By Sharece Crawford
Special to the AFRO

Though approximately 30 million Americans are affected by rare diseases, it’s a subject that has not been explored much in important national conversations- particularly in the Black community.  On Feb. 23, NBA Champion Alonzo Mourning joined top medical professionals and legislative leaders in a more than two-hour convening to address health disparities during the Rare Disease Diversity Coalition’s (RDDC) first official convening. 

After Mourning was diagnosed with a rare kidney disease, later identified as ​Focal segmental glomerulosclerosis​ ​ (FSGS), he was forced to get a double transplant in 2003 in order to survive. “I would have ignored the symptoms and not caught the condition as early as I did if it were not for mandatory checks ups as a professional athlete.” Mourning said. “We can’t wait for somebody else to do it for us, we all have to be active participants and a large part of that responsibility is going to the doctor once a year.”

According to the National Institutes of Health (NIH), there are approximately ​7,000​ rare diseases documented — affecting more than 30 million Americans. This equates to one in 10 people or one person on every elevator and four people on every bus. This estimate still does not account for the undocumented, rare disease patients or the individuals who are forced to become independent researchers who self diagnosis.

In the United States, a rare disease is defined as a condition that affects fewer than 200,000 people.

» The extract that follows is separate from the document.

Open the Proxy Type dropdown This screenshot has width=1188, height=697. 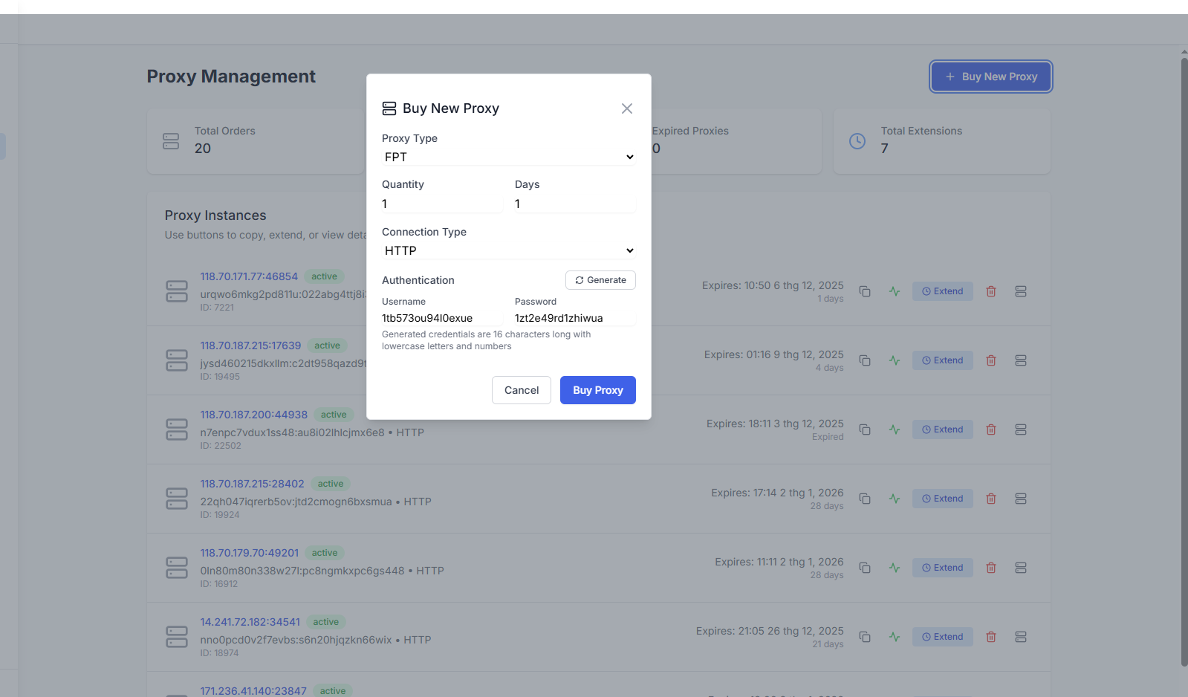pos(508,157)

Since medical professionals have full discretion as to whether or not a patient’s condition is worth exploring or properly investigating, many patients are left without a diagnosis at all. 

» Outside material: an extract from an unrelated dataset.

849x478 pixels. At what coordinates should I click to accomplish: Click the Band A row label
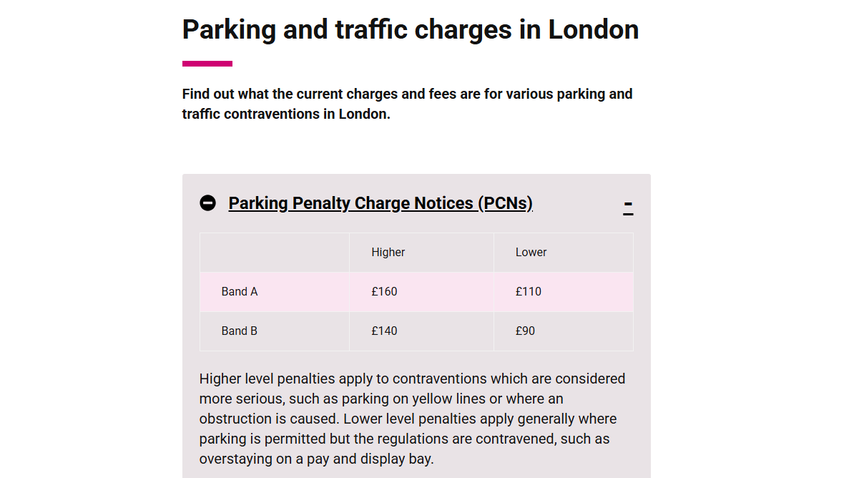click(240, 291)
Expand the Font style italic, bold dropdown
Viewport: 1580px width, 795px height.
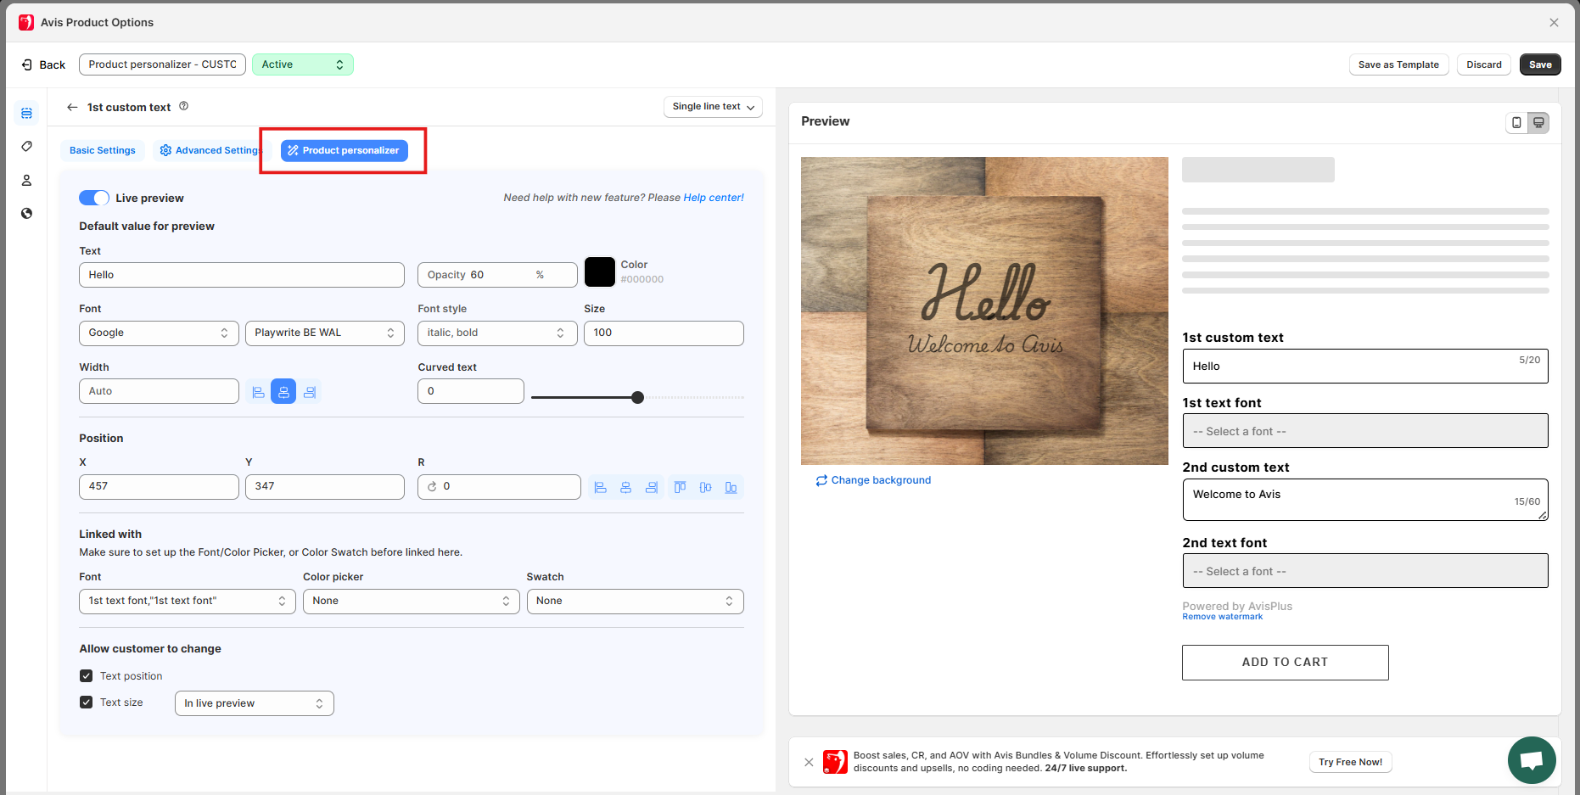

Rare diseases have become known as orphan diseases because drug companies were not interested in adopting them to develop treatments. This definition was created by Congress in the Orphan Drug Act of 1983​.  Although Congress created financial incentives to encourage companies to develop new drugs, rare disease advocates have documented that race, gender and economic bias in medicine still exists in 2021.

The truth Mourning faced in the early 2000s rings true for many, particularly Black Americans, who express distrust in medicine, which is one of the 11 core goals of the RDDC. The RDDC is made up of a diverse, 24-person steering committee, launched by ​The Black Women’s Health Imperative, who ​outlined their plan and submitted it to Congress in order to end racial and economic disparities in rare diseases.​ The committee shared their recommendations with Congress specifically for people of color. According to Dr. Garfield Clunie, those plans include: “Trust… Increase trust of the healthcare system… improving access to care and treatment…trust of the medical system.”

“Trust is a tremendous challenge not unlike what the U.S. is facing right now with Covid-19 vaccine hesitancy, which is in part due to things like the Tuskegee, syphilis study and much like in all our lives- once trust is broken, it’s hard to get back. It’s not impossible, but it definitely is hard and as a high-risk obstetrician that sometimes treats women with rare diseases of minorities in underserved populations, I can’t overemphasize that enough,” Clunie said passionately.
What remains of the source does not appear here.